Drain (reserve the water), cut into small pieces and set aside. Peel the fresh ginger and finely mince half of it. Finely grate the other half in a small bowl and keep for later. Chop the spring onions and cut the tofu into small cubes.
In a frying pan, sauté the white part of the spring onions for 1 minute in the sesame oil, then add the garlic, ginger and salt. Sauté a little longer, add the hot water, tofu and set-aside wakame and cover. Bring to the boil, then lower the heat and simmer for 4 minutes. Remove from the heat.
Pour approximately 60 ml of hot water into a small bowl.

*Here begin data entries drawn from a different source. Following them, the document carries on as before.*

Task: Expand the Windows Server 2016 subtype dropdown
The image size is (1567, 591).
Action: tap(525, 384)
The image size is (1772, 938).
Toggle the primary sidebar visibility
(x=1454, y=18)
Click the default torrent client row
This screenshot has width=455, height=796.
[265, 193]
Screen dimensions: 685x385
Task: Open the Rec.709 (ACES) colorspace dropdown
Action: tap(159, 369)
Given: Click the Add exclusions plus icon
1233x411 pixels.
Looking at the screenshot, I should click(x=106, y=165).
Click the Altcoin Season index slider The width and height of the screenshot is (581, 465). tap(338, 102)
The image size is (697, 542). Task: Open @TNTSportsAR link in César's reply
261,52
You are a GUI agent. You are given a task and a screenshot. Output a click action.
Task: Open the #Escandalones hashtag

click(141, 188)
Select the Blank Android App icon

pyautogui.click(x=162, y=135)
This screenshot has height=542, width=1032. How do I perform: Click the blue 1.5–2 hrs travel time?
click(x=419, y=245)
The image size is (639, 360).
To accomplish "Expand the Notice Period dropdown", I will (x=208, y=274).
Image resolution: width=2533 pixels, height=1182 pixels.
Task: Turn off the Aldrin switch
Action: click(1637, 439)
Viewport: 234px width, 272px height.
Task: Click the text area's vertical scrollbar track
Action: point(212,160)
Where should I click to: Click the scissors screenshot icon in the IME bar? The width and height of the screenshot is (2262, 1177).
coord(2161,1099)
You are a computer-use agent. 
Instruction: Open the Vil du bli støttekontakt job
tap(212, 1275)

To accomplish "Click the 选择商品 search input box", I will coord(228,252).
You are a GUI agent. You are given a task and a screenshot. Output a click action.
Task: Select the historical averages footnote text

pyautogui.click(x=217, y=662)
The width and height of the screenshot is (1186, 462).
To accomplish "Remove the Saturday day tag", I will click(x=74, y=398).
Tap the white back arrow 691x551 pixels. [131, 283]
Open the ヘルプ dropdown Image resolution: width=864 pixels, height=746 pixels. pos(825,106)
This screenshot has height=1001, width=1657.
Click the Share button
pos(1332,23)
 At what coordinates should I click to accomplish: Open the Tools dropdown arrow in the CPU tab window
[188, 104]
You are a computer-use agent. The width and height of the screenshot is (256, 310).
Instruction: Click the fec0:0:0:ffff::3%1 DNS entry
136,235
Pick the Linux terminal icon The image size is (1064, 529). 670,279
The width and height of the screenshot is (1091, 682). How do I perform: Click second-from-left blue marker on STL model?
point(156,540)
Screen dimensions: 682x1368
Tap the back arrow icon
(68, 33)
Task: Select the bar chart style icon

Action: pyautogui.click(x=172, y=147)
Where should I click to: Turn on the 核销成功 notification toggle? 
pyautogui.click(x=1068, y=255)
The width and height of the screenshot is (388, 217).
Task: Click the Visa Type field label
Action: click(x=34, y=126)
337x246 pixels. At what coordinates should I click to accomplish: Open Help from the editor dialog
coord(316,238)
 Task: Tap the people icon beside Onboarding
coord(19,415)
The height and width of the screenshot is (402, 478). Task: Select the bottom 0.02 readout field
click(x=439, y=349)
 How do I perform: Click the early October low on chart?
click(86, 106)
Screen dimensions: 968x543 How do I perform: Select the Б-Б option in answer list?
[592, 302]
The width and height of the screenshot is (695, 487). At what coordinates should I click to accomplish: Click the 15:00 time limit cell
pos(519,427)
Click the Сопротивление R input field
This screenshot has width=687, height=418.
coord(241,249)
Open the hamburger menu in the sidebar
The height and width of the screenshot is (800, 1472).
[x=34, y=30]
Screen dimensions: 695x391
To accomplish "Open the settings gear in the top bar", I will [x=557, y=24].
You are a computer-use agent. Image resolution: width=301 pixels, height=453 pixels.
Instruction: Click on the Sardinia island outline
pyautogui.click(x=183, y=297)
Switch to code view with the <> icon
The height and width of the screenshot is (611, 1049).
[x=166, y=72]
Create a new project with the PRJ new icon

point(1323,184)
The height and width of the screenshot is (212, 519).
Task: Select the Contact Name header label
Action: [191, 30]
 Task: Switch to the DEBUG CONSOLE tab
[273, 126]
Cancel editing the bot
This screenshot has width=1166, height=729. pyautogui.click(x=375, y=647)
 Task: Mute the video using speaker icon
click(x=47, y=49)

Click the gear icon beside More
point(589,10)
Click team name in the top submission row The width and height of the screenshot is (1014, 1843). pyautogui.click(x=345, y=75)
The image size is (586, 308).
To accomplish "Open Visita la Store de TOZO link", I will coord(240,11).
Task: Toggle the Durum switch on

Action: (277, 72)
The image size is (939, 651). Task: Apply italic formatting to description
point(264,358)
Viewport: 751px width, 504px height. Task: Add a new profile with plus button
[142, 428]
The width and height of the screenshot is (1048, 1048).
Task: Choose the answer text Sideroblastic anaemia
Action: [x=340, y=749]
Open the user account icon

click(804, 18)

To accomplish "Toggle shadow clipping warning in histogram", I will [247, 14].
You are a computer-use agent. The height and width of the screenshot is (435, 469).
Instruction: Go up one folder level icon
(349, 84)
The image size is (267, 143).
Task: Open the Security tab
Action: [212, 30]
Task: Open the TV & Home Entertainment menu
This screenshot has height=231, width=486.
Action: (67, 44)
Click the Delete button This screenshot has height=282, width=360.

Add the miso and purée really well with a fork, until completely dissolved. Pour back, cover and let sit for 2–3 minutes. Take the grated ginger in your hand and squeeze it to release the juice directly into the hot soup. Discard the remaining ginger pulp. Add the chopped spring onion greens, parsley and lemon juice and serve immediately
Totally Tofu published by Ryland Peters and Small (£9.99)
Photography © Ryland Peters and Small
“If you’ve never had soup for breakfast, you should try treating yourself with a bowl of hot miso soup like this one. In Japan, miso soup is traditionally served for breakfast, accompanied by rice and pickled vegetables. Don’t forget that you can combine different kinds of miso in the same soup. Or, in the warmer weather, you may want to try substituting darker miso pastes with the milder sweet white miso.”